Just love this (and actually all your articles, perfect balance between facts, insights and opinion – always learning on content and design process).

On the note of wacky/odd offroad combos, honorable mention of the yellow SLK/G Wagen (including trailer!):

https://www.jimrogers.com/the-adventure/

Pretty interesting story actually (the book is good).

OttosPhotos
OttosPhotos
10 days ago

I still have that Matchbox (minus the box). And yes, when I found out what the real car looked like, I was disappointed in the Matchbox interpretation.

Mr Sarcastic
Mr Sarcastic
11 days ago

Man that must be what DeLorean was looking at when he designed his car. Minus a decent engine of course. It also seems to have inspired parts of other cars, Bradley GT, I see some Porshe and Jensen in there. Those off road combo cars all look ripped off from the AMC Eagle. A car that should have propelled AMC as a top brand pre Subaru.
As an afterthought the Pinto Wagon looks similar as well.

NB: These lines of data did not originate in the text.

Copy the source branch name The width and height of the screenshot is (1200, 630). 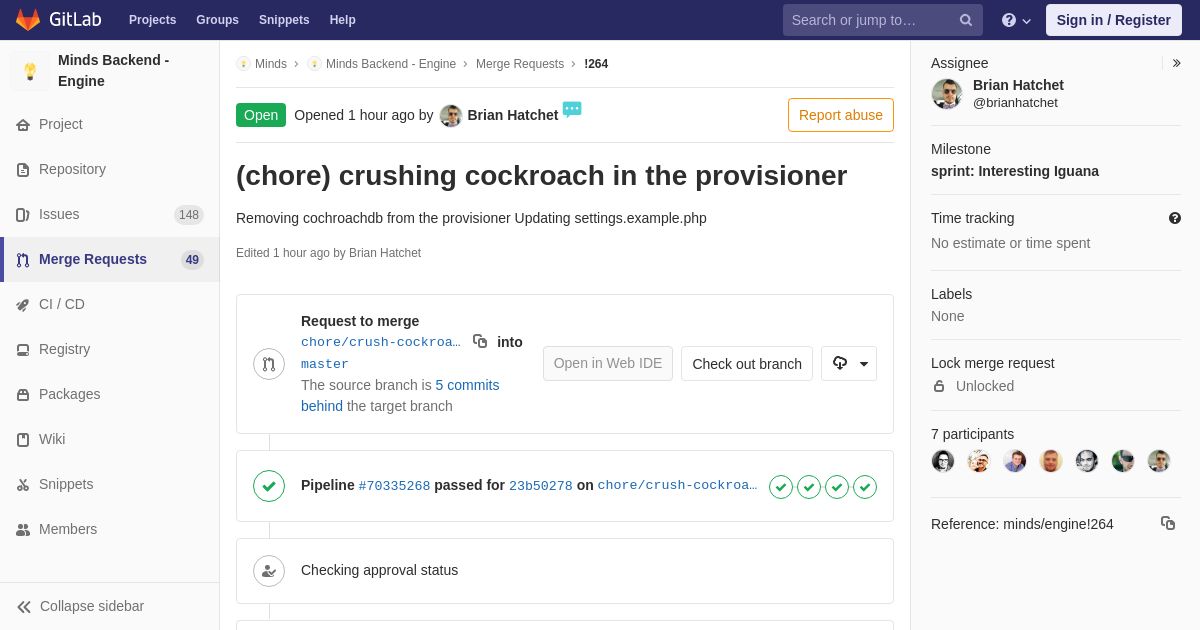click(x=480, y=341)
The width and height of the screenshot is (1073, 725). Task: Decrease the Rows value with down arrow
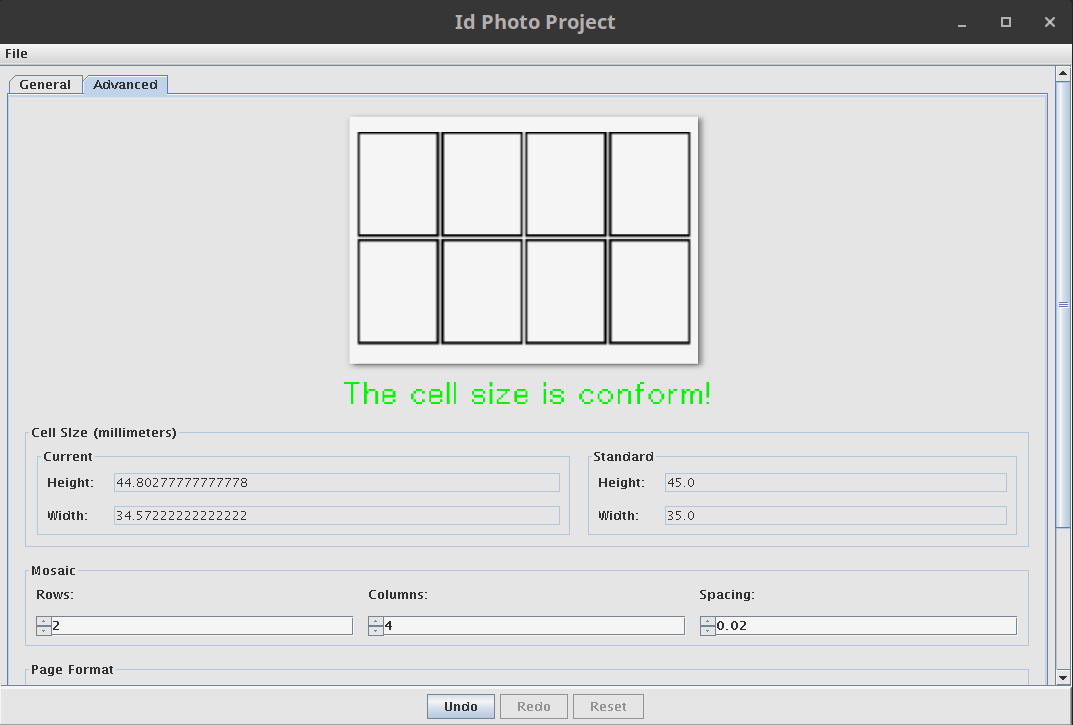pos(43,631)
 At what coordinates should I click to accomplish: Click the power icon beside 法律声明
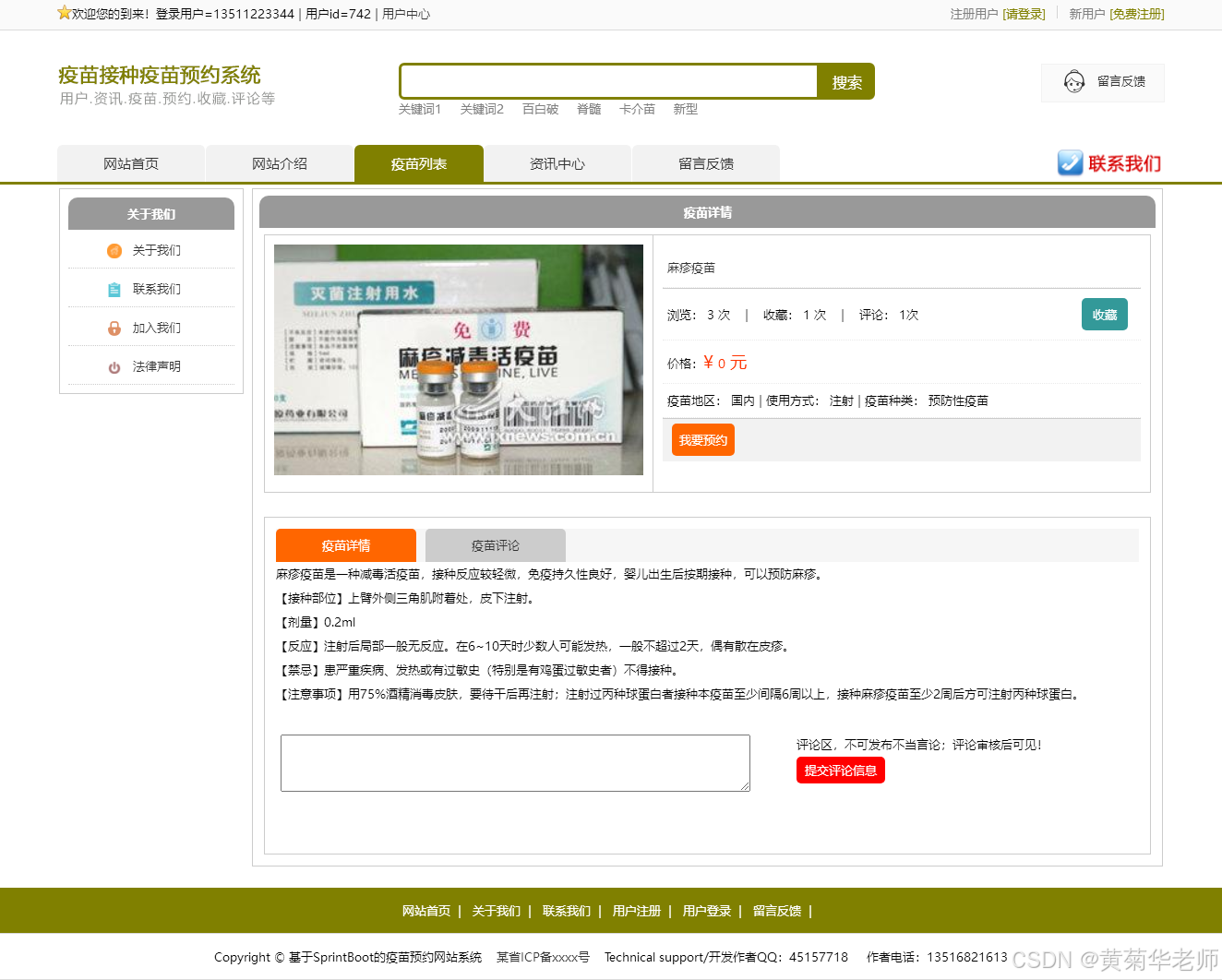click(114, 366)
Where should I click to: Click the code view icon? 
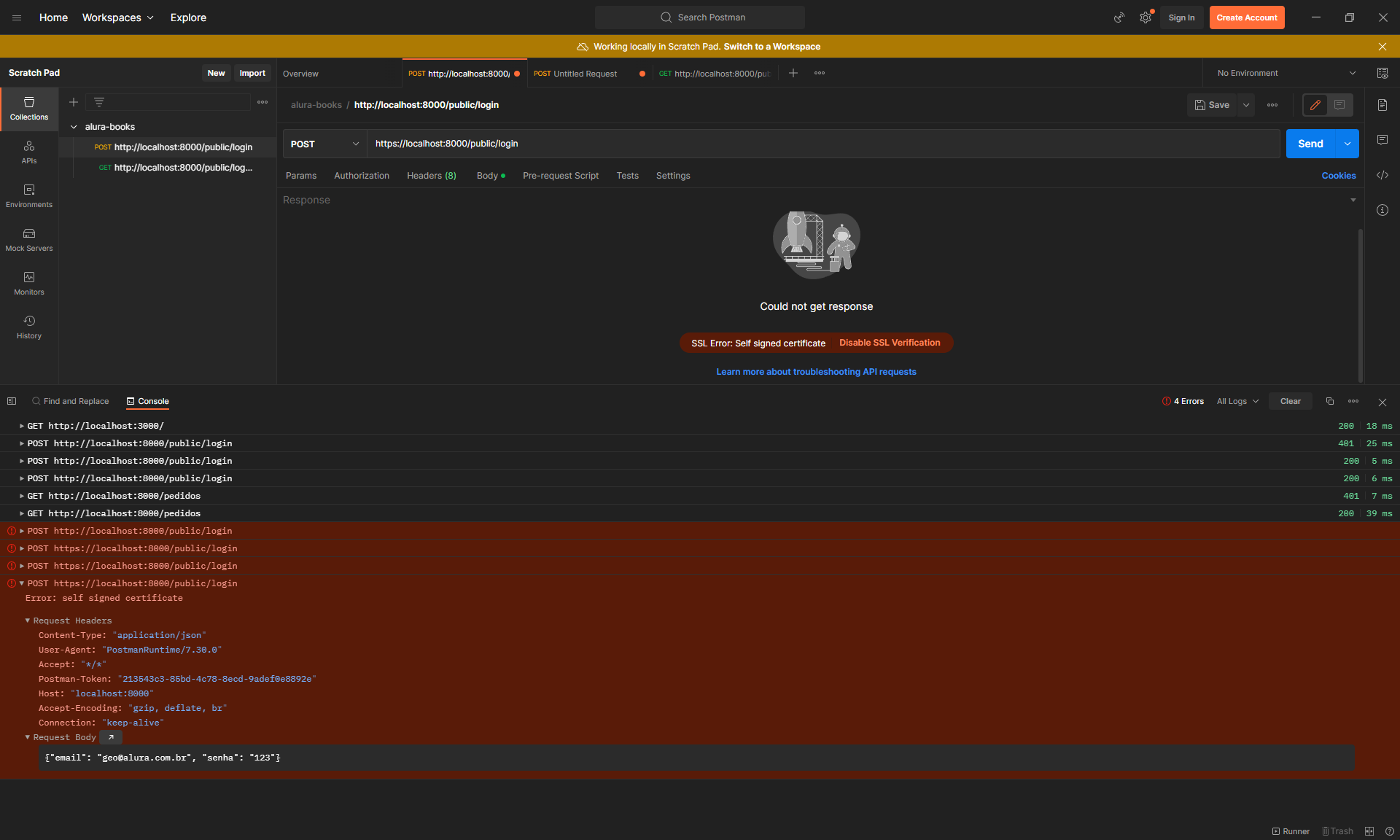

Last edited 11 days ago by Mr Sarcastic
Gilbert Wham
Gilbert Wham
10 days ago
Reply to  Mr Sarcastic

Somewhere in an alternative 70s, there is a 4×4 lifted Pinto wagon/panel van conversion. Possibly done by Boughton?

Mr Sarcastic
Mr Sarcastic
10 days ago
Reply to  Gilbert Wham

I seem to recall yellow with orange decals, a round porthole near the top rear.

OrigamiSensei
OrigamiSensei
11 days ago

Wow, that’s a beauty. I suspect the appeal of the breadvan to our Autopian lizard brains is the similarity to a wagon plus the added appeal of a racy front end.

Rad Barchetta
Rad Barchetta
11 days ago

The world needs more triangular hazard light buttons.

StillNotATony
StillNotATony
11 days ago

(Holds up 401k) One RX500, please.

10001010
10001010
11 days ago

Yet again Bish has penned something I really want but can never have.

First Last
First Last
11 days ago

This thing is rad. I’d like mine with fold-flat seating to maximize cargo space and maybe a Westfalia-style pop-top so I can sleep in it.

Carlos Ferreira
Carlos Ferreira
11 days ago

I would be the first to sign up for this.

MATTinMKE
MATTinMKE
10 days ago

Line starts back there, fella!

Rad Barchetta
Rad Barchetta
11 days ago

I can’t decide if the 1970’s Pussy Wagon style “Powered by ROTARY” graphic completely ruins an otherwise very sexy car or makes it just that much more awesome. I’m leaning towards awesome.

Carlos Ferreira
Carlos Ferreira
11 days ago
Reply to  Rad Barchetta

Definitely awesome.

Maymar
Maymar
10 days ago
Reply to  Rad Barchetta

Nothing says innovative and futuristic like Cooper Black.

Jonathan Hendry
Jonathan Hendry
9 days ago
Reply to  The Bishop

“I’M WITH STUPID ->”

Gilbert Wham
Gilbert Wham
10 days ago
Reply to  Maymar

You’re damn right.

Chris Hoffpauir
Chris Hoffpauir
9 days ago
Reply to  Rad Barchetta

It needs a “Let’s Boogie” sticker.

Rad Barchetta
Rad Barchetta
9 days ago

“If this bread van’s a rockin’, don’t come a-knocking'”

Rad Barchetta
Rad Barchetta
11 days ago

Wankel Off Roader”
Phrasing?

Rad Barchetta
Rad Barchetta
11 days ago
Reply to  The Bishop

You can always count on me to find the toilet humor in everything.

Alpine 911
Alpine 911
10 days ago
Reply to  Rad Barchetta

Thank you!

First Last
First Last
11 days ago
Reply to  The Bishop

With its raised suspension it would be the perfect beach companion to the Barbie Corvette. Ken could definitely have himself a beach-off in the Wankel Off Roader.

Mr Sarcastic
Mr Sarcastic
11 days ago
Reply to  The Bishop

It’s a wonder that the Wanker Family on a popular TV Show didn’t own or work with Wankel engines.

SAABstory
SAABstory
11 days ago

The RX-500 was a blast in Gran Turismo 7, one of the more fun things in that game. GT7 turned out to be a not so fun game in the long run, but that’s another story.